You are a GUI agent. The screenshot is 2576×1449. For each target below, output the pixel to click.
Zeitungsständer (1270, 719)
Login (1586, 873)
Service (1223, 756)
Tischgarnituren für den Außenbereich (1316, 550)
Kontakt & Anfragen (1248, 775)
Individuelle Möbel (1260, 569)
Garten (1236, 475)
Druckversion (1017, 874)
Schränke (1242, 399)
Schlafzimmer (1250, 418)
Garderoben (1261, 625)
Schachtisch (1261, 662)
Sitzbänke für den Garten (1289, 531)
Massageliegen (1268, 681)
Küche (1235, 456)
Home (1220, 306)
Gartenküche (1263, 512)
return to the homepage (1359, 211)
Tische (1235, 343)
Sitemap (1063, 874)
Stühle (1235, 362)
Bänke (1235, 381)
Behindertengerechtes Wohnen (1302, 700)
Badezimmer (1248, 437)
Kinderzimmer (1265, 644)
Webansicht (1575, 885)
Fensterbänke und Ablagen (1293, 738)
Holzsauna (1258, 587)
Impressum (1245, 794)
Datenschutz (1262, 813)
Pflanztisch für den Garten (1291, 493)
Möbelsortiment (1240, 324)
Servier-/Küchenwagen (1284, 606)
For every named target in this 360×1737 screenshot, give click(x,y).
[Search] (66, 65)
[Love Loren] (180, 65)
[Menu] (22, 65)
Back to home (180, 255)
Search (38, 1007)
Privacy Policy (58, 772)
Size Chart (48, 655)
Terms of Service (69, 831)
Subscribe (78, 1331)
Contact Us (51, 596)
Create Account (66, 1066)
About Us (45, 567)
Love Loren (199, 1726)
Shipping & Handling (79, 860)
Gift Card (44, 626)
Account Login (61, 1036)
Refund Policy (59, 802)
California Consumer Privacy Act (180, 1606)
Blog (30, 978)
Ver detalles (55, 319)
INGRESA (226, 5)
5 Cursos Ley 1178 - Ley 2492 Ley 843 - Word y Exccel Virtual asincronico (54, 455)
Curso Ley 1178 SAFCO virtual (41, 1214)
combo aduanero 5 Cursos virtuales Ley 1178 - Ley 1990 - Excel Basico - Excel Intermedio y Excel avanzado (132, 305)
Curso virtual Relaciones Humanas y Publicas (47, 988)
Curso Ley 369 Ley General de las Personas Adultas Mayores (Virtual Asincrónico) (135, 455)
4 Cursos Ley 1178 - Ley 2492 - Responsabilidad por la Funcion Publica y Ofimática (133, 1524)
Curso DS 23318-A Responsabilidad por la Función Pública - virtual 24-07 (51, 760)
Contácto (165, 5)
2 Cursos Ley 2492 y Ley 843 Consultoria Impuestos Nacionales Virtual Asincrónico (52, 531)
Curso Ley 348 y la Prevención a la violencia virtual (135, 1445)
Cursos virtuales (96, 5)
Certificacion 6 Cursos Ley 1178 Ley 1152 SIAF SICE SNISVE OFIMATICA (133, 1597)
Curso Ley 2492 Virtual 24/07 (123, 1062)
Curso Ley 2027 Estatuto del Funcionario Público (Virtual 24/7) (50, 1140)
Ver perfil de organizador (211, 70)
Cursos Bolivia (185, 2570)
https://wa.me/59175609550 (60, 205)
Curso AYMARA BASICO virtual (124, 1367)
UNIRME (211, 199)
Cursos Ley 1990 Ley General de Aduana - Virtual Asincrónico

-------

# TASK DESCRIPTION
Which lines in the records above include the word "Asincrónico"? Copy them out.

# SOLVED EXERCISE
Curso Ley 369 Ley General de las Personas Adultas Mayores (Virtual Asincrónico) (135, 455)
2 Cursos Ley 2492 y Ley 843 Consultoria Impuestos Nacionales Virtual Asincrónico (52, 531)
Cursos Ley 1990 Ley General de Aduana - Virtual Asincrónico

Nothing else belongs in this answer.